**TASK STATEMENT**: Whenever a line below holds the word "will", copy that line.

**Entries taken from a collection**:
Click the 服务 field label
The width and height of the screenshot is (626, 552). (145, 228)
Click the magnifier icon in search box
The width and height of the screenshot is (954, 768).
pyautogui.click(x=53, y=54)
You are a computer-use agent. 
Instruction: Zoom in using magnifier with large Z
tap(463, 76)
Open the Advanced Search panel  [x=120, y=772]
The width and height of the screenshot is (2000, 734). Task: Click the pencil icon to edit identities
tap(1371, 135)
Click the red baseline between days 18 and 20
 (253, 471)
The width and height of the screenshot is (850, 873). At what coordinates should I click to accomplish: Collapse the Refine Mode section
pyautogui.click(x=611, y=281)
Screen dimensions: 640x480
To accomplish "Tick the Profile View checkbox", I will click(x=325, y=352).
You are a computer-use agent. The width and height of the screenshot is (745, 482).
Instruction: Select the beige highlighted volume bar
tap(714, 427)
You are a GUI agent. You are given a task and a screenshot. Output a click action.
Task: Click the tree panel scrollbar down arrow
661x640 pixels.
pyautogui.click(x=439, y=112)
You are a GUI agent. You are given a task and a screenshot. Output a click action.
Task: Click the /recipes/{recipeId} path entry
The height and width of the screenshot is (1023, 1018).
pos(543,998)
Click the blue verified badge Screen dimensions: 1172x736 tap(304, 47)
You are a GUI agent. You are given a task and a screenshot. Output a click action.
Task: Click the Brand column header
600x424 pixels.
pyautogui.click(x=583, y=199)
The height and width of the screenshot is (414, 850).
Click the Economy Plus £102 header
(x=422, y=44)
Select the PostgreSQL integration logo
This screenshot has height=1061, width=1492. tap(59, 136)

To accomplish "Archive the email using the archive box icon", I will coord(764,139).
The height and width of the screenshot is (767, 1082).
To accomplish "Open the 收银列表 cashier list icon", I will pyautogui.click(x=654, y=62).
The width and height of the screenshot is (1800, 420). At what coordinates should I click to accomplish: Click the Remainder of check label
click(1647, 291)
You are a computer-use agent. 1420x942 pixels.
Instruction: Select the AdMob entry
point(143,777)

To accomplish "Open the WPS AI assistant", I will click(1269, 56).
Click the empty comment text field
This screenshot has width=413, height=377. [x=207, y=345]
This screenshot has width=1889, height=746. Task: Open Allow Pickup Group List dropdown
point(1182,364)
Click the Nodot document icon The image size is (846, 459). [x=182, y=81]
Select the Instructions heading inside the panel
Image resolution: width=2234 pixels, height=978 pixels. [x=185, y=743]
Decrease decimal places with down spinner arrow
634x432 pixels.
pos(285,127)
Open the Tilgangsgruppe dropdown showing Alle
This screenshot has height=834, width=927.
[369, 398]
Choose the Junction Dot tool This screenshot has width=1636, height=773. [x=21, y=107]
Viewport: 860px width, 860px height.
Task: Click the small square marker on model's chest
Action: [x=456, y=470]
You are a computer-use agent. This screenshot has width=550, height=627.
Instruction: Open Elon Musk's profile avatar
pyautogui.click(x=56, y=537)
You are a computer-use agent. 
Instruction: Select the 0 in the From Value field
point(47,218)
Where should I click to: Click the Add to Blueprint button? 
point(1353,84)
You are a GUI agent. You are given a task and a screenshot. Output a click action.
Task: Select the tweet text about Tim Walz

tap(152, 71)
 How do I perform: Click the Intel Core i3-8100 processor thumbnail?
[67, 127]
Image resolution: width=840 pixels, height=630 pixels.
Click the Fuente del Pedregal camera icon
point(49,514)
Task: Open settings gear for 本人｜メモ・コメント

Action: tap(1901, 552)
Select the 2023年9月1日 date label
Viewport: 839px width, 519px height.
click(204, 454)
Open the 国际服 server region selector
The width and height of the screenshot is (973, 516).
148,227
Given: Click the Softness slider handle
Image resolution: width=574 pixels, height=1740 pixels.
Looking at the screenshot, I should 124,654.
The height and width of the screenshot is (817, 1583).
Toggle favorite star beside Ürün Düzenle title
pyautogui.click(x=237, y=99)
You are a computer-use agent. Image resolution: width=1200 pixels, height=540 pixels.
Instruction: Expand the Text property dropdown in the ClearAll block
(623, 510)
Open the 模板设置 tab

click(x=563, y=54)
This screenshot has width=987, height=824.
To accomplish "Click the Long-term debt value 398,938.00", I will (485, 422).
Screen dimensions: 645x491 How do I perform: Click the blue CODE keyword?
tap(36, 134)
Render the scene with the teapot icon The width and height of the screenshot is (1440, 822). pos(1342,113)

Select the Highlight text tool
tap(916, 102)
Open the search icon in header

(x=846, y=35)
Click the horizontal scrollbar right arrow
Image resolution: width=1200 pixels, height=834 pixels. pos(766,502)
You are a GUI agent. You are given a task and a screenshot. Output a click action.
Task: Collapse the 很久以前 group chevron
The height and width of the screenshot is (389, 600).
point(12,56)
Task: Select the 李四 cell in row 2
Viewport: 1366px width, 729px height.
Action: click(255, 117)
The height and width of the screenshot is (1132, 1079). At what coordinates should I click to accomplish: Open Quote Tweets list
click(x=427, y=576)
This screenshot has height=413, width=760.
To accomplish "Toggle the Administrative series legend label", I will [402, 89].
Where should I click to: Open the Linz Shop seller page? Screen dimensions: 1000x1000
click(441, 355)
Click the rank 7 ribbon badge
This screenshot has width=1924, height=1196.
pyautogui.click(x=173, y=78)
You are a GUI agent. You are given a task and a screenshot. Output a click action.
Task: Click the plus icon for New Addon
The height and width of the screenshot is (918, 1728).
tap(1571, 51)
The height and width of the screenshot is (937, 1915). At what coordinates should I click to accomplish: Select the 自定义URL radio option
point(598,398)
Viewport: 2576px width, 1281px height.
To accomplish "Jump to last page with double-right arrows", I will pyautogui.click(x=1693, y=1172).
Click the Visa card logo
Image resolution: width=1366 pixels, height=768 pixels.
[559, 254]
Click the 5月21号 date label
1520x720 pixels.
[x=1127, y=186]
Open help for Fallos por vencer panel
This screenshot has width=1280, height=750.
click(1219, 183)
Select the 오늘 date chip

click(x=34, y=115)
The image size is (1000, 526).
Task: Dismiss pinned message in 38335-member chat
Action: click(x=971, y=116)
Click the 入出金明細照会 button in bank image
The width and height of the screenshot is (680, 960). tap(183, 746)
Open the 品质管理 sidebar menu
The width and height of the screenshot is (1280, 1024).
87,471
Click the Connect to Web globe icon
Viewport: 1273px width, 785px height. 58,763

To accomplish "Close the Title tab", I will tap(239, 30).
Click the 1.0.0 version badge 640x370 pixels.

**YOUR SOLUTION**:
To accomplish "Tick the Profile View checkbox", I will click(x=325, y=352).
To accomplish "Archive the email using the archive box icon", I will coord(764,139).
To accomplish "Open the 收银列表 cashier list icon", I will pyautogui.click(x=654, y=62).
To accomplish "Open the WPS AI assistant", I will click(1269, 56).
To accomplish "Click the Long-term debt value 398,938.00", I will (485, 422).
To accomplish "Toggle the Administrative series legend label", I will [402, 89].
To accomplish "Jump to last page with double-right arrows", I will pyautogui.click(x=1693, y=1172).
To accomplish "Close the Title tab", I will tap(239, 30).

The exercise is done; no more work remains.